─── MATERIALS PROVIDED

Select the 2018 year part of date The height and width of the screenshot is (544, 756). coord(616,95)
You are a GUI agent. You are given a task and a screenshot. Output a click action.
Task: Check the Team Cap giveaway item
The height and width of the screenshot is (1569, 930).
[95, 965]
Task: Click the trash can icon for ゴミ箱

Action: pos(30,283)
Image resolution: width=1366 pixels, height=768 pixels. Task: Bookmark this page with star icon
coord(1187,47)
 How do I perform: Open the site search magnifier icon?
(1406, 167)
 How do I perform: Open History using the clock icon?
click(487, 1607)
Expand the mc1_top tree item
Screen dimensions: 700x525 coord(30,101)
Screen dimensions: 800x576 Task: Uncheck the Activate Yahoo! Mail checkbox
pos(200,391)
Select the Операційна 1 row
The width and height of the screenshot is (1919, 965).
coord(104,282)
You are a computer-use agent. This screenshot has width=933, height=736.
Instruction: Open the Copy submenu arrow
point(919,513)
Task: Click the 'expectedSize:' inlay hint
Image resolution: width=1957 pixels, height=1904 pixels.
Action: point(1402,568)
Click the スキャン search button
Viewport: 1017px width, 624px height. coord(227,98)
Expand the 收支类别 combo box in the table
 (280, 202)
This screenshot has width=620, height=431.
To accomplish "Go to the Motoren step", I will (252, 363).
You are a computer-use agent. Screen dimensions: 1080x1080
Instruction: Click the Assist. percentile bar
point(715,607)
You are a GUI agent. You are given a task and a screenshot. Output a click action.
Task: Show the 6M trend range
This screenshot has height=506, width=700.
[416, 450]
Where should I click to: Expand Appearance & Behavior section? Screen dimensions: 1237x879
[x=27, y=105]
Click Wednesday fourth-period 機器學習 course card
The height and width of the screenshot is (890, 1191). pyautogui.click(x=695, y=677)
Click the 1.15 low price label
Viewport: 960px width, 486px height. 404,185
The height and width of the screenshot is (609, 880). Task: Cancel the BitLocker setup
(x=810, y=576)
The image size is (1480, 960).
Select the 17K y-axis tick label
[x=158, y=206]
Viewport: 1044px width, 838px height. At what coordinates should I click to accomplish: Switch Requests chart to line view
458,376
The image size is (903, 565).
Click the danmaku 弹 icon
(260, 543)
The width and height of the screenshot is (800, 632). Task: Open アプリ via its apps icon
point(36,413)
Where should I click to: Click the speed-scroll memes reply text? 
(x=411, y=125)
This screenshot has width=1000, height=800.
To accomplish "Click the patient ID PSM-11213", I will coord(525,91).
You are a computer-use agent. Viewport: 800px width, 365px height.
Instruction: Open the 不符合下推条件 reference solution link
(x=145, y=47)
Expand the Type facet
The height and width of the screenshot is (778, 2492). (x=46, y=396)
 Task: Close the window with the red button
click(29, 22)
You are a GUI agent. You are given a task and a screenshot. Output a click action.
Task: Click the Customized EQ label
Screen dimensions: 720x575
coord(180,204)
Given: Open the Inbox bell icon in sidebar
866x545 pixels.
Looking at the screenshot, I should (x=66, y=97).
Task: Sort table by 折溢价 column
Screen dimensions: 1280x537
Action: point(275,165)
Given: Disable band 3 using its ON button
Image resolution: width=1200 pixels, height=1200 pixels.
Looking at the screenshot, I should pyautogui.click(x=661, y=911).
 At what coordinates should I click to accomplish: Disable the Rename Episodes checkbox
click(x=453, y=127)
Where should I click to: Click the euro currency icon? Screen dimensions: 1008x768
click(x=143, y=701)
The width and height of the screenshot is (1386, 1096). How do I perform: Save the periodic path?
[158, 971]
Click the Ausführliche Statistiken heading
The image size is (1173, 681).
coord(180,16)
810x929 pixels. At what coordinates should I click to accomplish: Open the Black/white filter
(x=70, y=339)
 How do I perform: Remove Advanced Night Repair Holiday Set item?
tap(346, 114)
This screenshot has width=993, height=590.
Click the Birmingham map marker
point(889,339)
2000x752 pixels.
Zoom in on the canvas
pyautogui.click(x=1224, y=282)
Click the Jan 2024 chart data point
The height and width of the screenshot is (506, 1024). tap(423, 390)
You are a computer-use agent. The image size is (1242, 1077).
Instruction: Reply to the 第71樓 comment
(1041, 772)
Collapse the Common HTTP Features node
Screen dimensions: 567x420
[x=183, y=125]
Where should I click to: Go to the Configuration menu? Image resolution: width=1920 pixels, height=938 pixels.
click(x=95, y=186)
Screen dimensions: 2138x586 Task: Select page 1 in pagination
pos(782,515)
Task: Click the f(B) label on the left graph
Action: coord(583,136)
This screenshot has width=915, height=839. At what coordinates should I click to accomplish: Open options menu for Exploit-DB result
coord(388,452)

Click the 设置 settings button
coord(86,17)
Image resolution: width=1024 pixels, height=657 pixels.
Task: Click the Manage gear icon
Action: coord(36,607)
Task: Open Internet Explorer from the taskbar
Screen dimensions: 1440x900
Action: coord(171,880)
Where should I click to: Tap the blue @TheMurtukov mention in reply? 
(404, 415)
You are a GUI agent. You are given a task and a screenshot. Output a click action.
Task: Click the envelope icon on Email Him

──────

● **WORK ITEM**
Give back precisely the lines above that start at the line containing "This screenshot has width=620, height=431." and end at the line containing "Task: Show the 6M trend range", inclusive. No other lines belong in the output.

● **ANSWER FOR THIS EXERCISE**
This screenshot has width=620, height=431.
To accomplish "Go to the Motoren step", I will (252, 363).
You are a computer-use agent. Screen dimensions: 1080x1080
Instruction: Click the Assist. percentile bar
point(715,607)
You are a GUI agent. You are given a task and a screenshot. Output a click action.
Task: Show the 6M trend range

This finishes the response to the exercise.